Later, you can create your own “branches” (as described in a later optional part of a 61Blab) if you want those graded instead, though that won’t be required in 61B.

Github Repo and Branch Selection

Now press “Upload” to submit!

Please report any issues you may have to Ed. Entire error messages and/or screenshots are welcome.

Important: We HIGHLY encourage you to make frequent commits! Lack of proper version control will not be considered an excuse for lost work, particularly after the first few weeks.

G. Verifying Snaps Installation #

In your terminal, run the following commands, one by one:

git push

Now, in Gradescope, you will see that Lab 1 has another grader called “Lab 1A: Snaps Checkoff”. Click on this button, and choose “Github” under “Submission Method”.

This time, choose your snaps-sp21-s*** repo and NOT your sp21-s*** repo, and hit “Submit”.

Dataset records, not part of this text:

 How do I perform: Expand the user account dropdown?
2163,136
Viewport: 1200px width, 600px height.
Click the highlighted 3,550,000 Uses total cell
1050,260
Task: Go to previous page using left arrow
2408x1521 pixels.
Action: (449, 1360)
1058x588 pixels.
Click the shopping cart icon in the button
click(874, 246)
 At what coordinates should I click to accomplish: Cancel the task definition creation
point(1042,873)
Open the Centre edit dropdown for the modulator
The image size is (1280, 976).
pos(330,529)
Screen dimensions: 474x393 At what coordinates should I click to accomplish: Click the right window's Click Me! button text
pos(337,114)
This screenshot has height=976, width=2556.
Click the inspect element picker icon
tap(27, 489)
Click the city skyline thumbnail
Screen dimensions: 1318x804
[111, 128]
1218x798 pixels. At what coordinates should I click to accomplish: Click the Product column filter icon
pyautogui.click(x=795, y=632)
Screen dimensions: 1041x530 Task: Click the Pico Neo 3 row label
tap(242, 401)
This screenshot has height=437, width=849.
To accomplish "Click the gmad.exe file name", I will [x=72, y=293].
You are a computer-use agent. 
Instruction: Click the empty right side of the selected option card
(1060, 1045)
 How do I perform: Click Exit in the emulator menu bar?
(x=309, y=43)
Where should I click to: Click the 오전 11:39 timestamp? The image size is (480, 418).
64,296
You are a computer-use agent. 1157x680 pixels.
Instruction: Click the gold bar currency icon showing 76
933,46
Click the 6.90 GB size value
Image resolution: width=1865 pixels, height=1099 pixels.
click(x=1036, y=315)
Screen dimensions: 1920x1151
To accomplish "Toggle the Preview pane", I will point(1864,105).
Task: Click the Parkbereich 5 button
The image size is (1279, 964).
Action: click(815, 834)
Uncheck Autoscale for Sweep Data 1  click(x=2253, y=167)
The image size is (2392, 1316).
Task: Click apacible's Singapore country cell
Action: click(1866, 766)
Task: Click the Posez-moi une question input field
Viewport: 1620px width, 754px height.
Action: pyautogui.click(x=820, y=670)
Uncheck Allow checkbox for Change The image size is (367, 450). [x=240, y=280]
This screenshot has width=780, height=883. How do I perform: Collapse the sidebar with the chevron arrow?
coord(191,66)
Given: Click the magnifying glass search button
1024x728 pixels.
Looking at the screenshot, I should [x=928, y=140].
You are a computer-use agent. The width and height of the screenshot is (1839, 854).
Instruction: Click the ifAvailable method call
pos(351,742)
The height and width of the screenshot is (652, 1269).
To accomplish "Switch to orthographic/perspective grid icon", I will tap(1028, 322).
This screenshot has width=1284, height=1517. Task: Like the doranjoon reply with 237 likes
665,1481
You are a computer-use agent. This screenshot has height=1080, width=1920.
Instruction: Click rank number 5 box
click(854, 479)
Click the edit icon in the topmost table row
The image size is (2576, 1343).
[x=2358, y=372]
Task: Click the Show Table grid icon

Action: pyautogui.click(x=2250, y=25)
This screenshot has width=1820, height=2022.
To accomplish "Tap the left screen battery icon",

If you pass these grader tests, you have set up your computer correctly. Yay! If you didn’t pass this grader, try to repeat the steps in part C of this lab and/or this section more carefully, or come to Office Hours. Passing this grader is required for getting full credit on Lab 1.

Note that this is one of the few times you will make a submission using your Snaps repo, and we will always explicitely tell you to do so when necessary. Otherwise, always work on and submit assignments from your sp21-s*** repo.

Recap #

  1. The IntelliJ IDE is what we’ll be using to run Java code this semester.

  2. Git is a version control system that tracks the history of a set of files in the form of commits.

  3. Commit often and use informative commit messages.

  4. Pull from the skeleton remote repository to get or update starter code for assignments.

  5. Use Gradescope to submit homework, labs, and projects.

Josh Hug’s Color Scheme (Optional) #

I’m not a big fan of the default IntelliJ colors, so I made my own color scheme, which is a very close imitation of the extremely good Sunburst theme for Sublime. To use my theme, download hug_sunburst, and import it using the “File→Manage IDE Settings→Import Settings” option in IntelliJ. You might end up with large text, which I use for recording videos. To adjust the size of the font in Intellij to your liking, see this link.